Sharing our grief is terrifying and oh-so-necessary. No one can see or feel what we’re navigating in our inner landscapes. We must be vulnerable and give others a glimpse of our experience, so that we can then receive support. When reeling from a wave of grief, it’s hard to pinpoint what type of support we need and well-intentioned loved ones may not know either. I didn’t know but through sharing my struggle, I received exactly what I needed. It starts with the basics.
Food and rest. Warm liquids like tea and soup, baths or hot showers offer nourishment and encourage our nervous systems to calm down and release tension. Water cleanses, physically and energetically.
Find a safe, gentle witness.
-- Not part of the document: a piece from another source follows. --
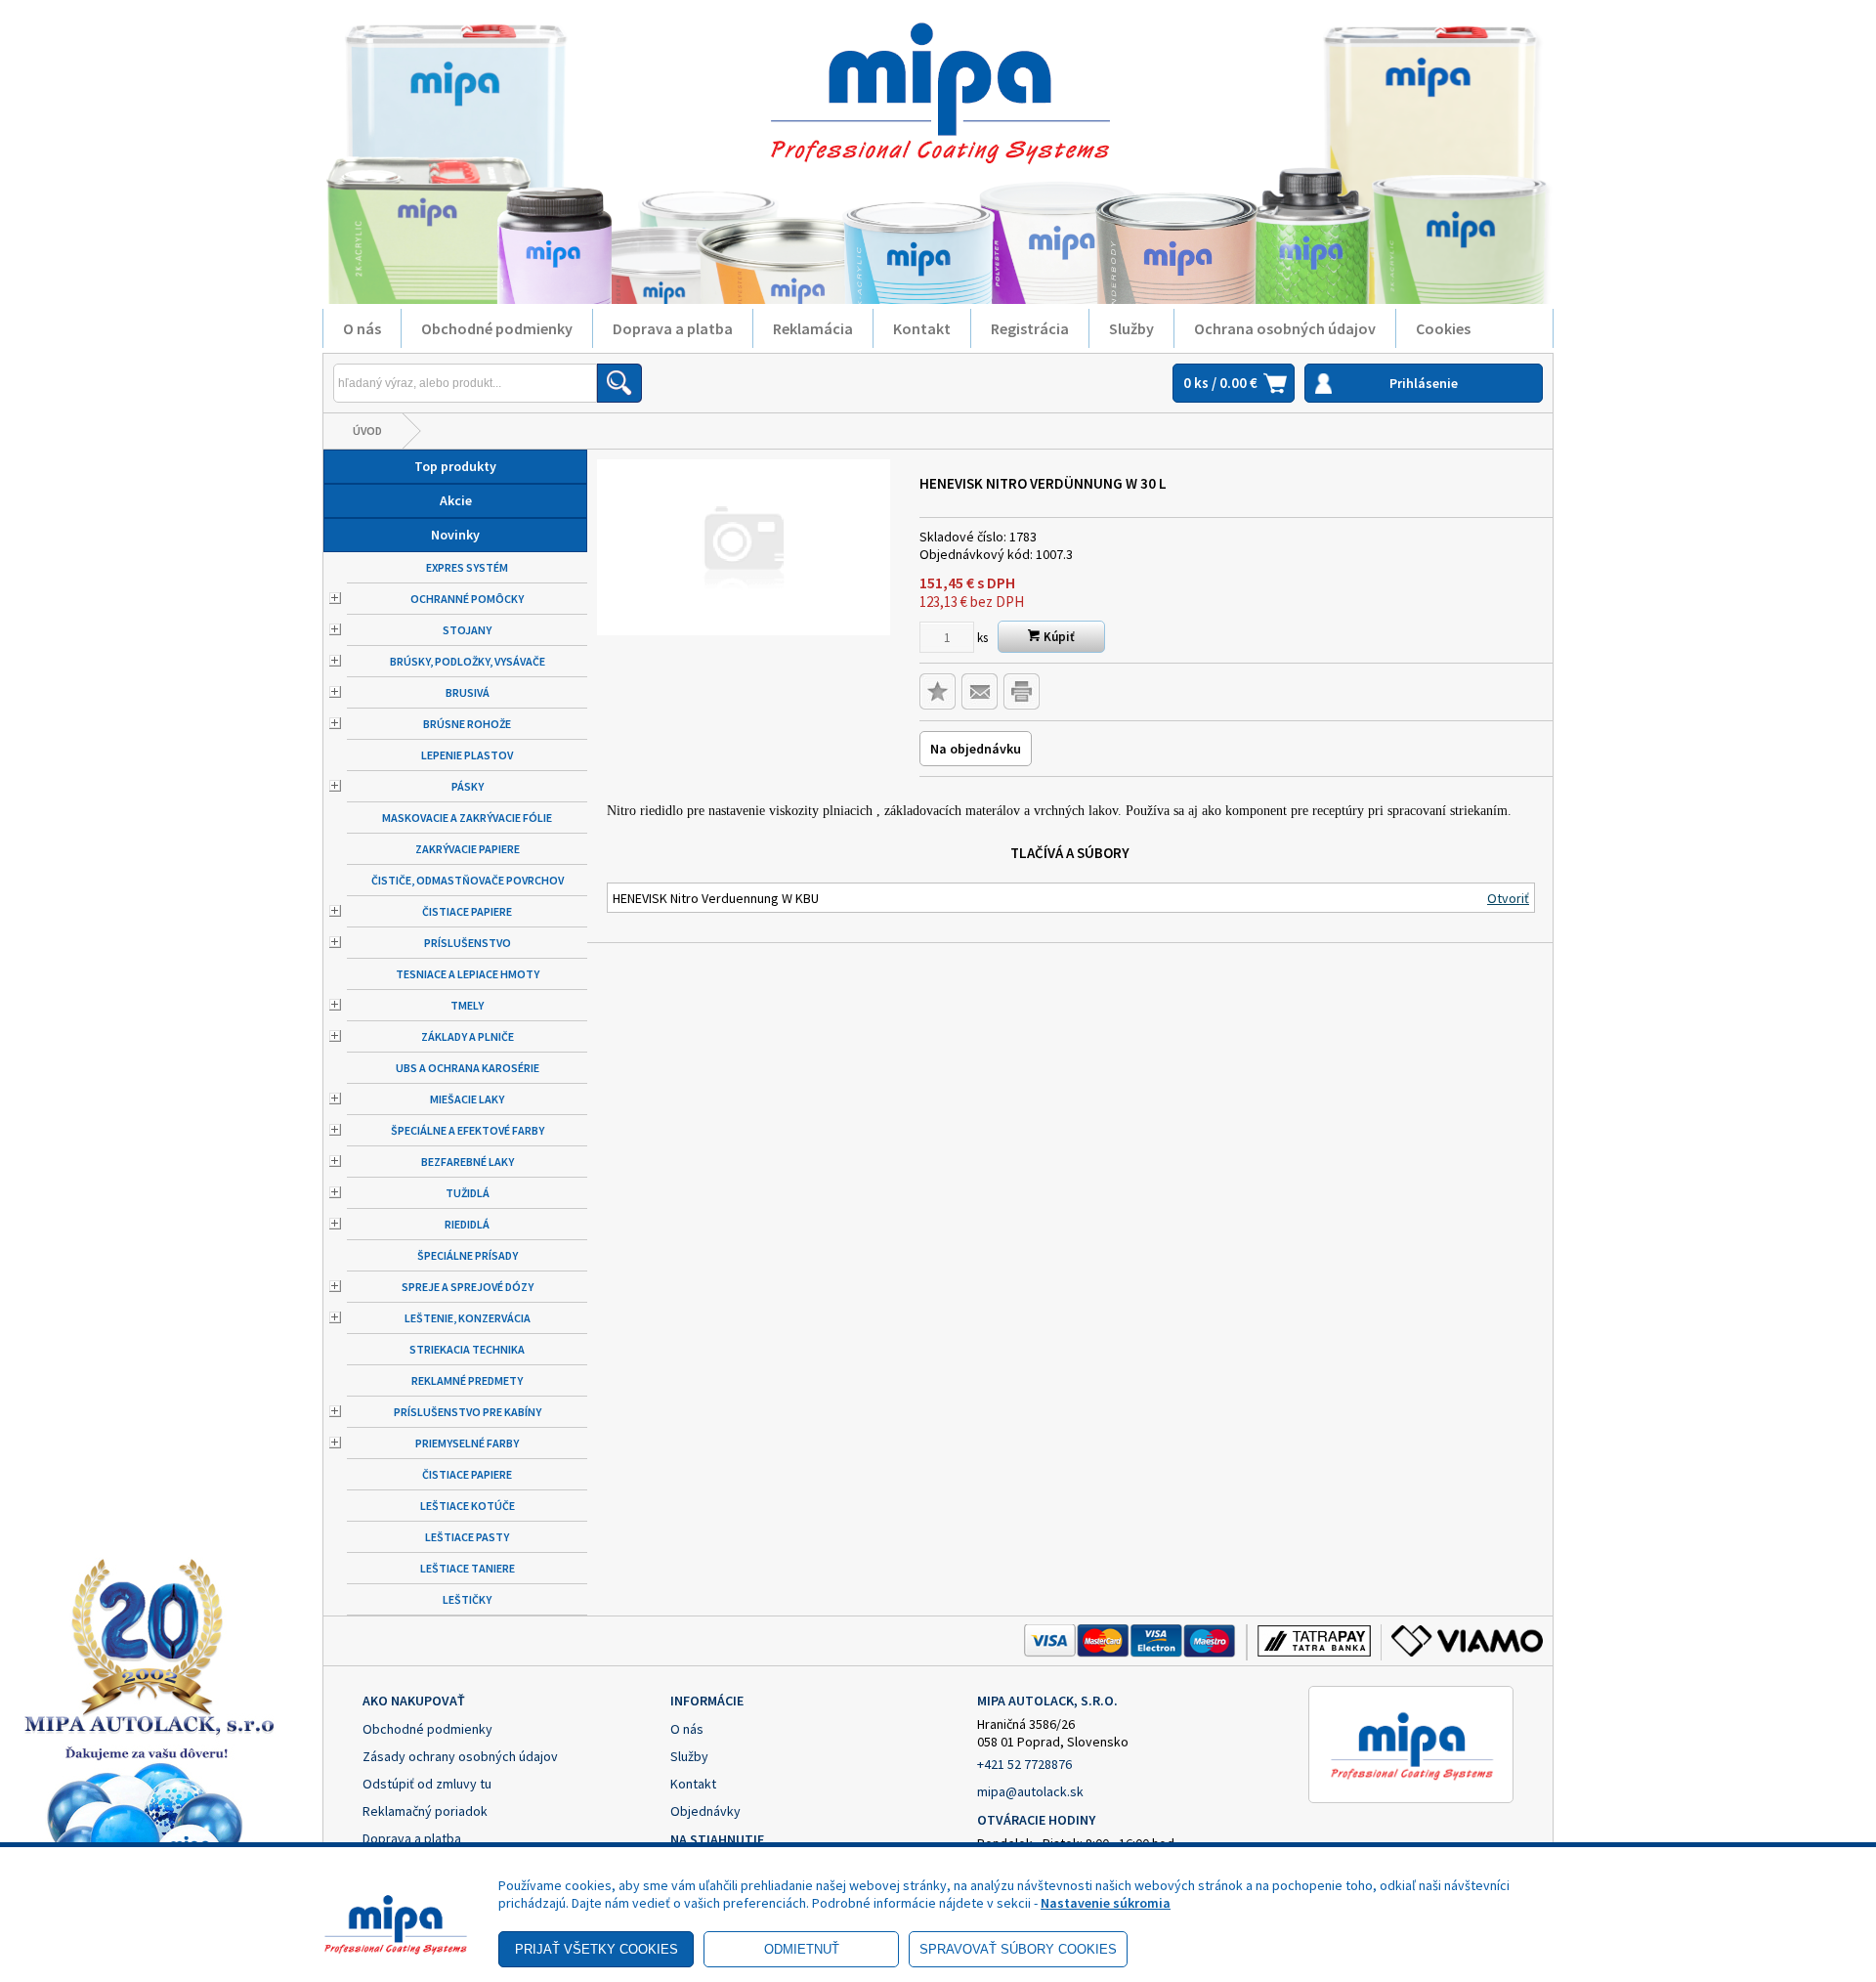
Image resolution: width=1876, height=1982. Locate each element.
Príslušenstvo (467, 942)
To be seen and heard in our grief is powerful and and helps us shift focus from our tumultuous inner landscape to the world around us that is full of support and care. I am here if you need an ear, a witness, a friend.
Move your body…gently. Go on a slow walk with a friend, place yourself near a tree, lay on the earth and look at the sky. Movement is key to allowing energy and emotion to flow through us, instead of getting stuck.
Create anchors. More waves will come. There is no stopping them, so we might as well prepare and develop rituals or systems of reaching out that can help anchor us when the waves do come.
Remember to “be gentle and find nourishment”.